What Is an Epidural?

In an epidural, a local anesthetic (sometimes along with painkillers) is administered through a catheter placed in the epidural space in the lower back, just next to the spine. It’s different from a spinal block, which is injected directly into the spine.

Advantages of Epidural

epiduralAn epidural allows a woman to remain awake and aware, but mostly pain-free during childbirth. Some say women can appreciate the whole experience more when they are not distracted by racking pain.

Studies show that epidurals are more effective painkillers than intravenous narcotics, another common pain-relief method. Another benefit is that if complications arise and emergency interventions are needed, it is helpful to have it in place, ready to dispense additional medications.

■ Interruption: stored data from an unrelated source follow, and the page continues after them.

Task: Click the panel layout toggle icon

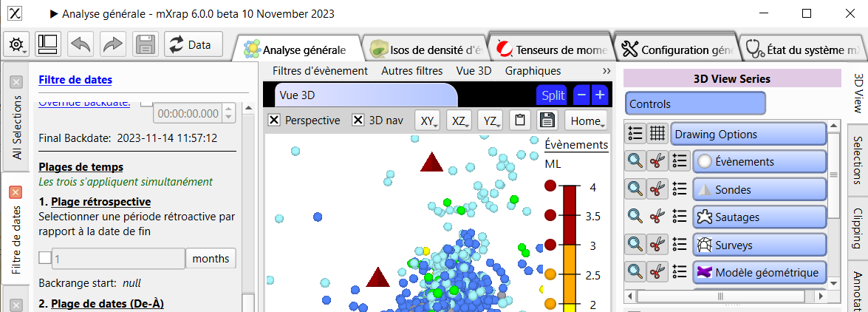Action: click(48, 44)
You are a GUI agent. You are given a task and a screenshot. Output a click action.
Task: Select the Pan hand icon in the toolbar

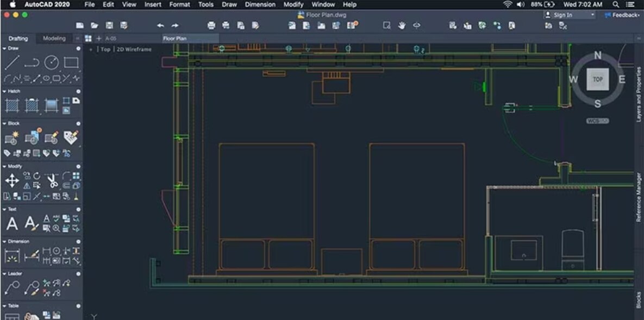tap(401, 25)
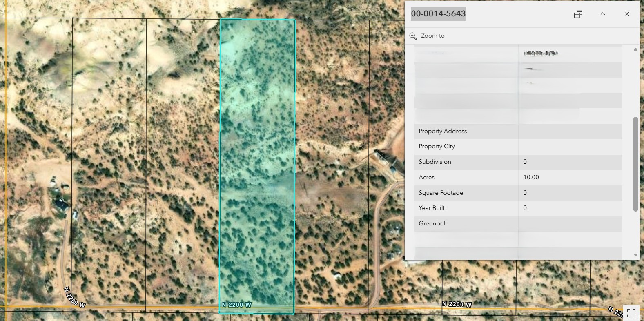Click the popup vertical scrollbar thumb
Viewport: 644px width, 321px height.
(635, 163)
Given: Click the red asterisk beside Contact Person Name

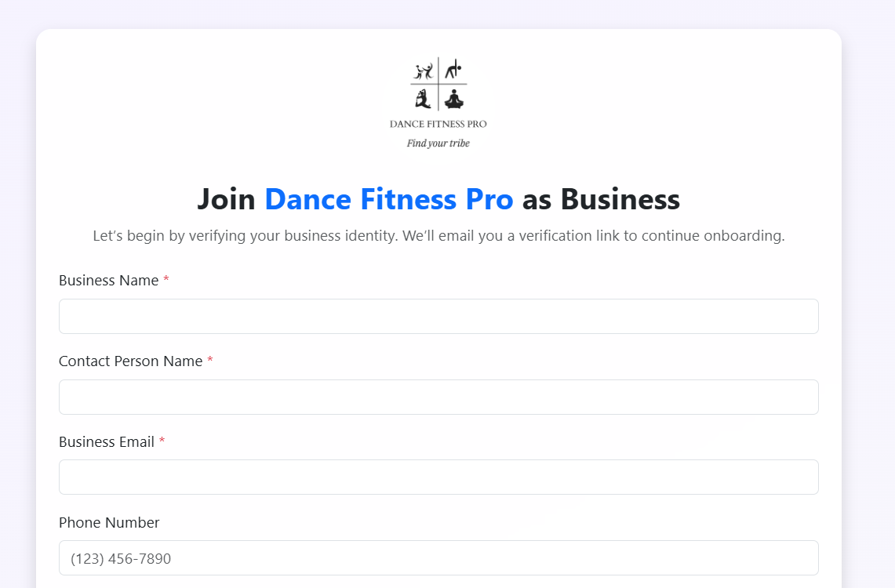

A more recent form called the combined spinal or “walking” epidural numbs only the abdominal muscles, not the whole lower body. It still controls pain, but allows women more mobility than a traditional, which prohibits walking.

Disadvantages 

Dangerous side effects are rare. But there are several less-serious effects to consider. Epidurals seem to prolong labor. Doctors often counter that effect with pitocin, a hormone that accelerates labor. They have also been linked to an increase in births involving C-sections, vacuum aspiration and forceps.

A fairly common side effect of an epidural is low blood pressure, often accompanied by nausea, vomiting and dizziness. This is usually averted by giving the woman intravenous fluids before. Occasionally, epidurals cause backaches and headaches. They may also cause urinary problems after birth.

Previously, it was thought epidural medications did not affect the baby. Now it is known that some of the drugs do cross the placenta. They haven’t been shown to cause any lasting harm, but more research is needed.

Learn About Your Options 

Epidurals are just one of many options for pain relief, many of which do not involve medication. The more you learn about all the options — and about the process of childbirth — the better equipped you will be to make the best possible decisions during your own labor and delivery.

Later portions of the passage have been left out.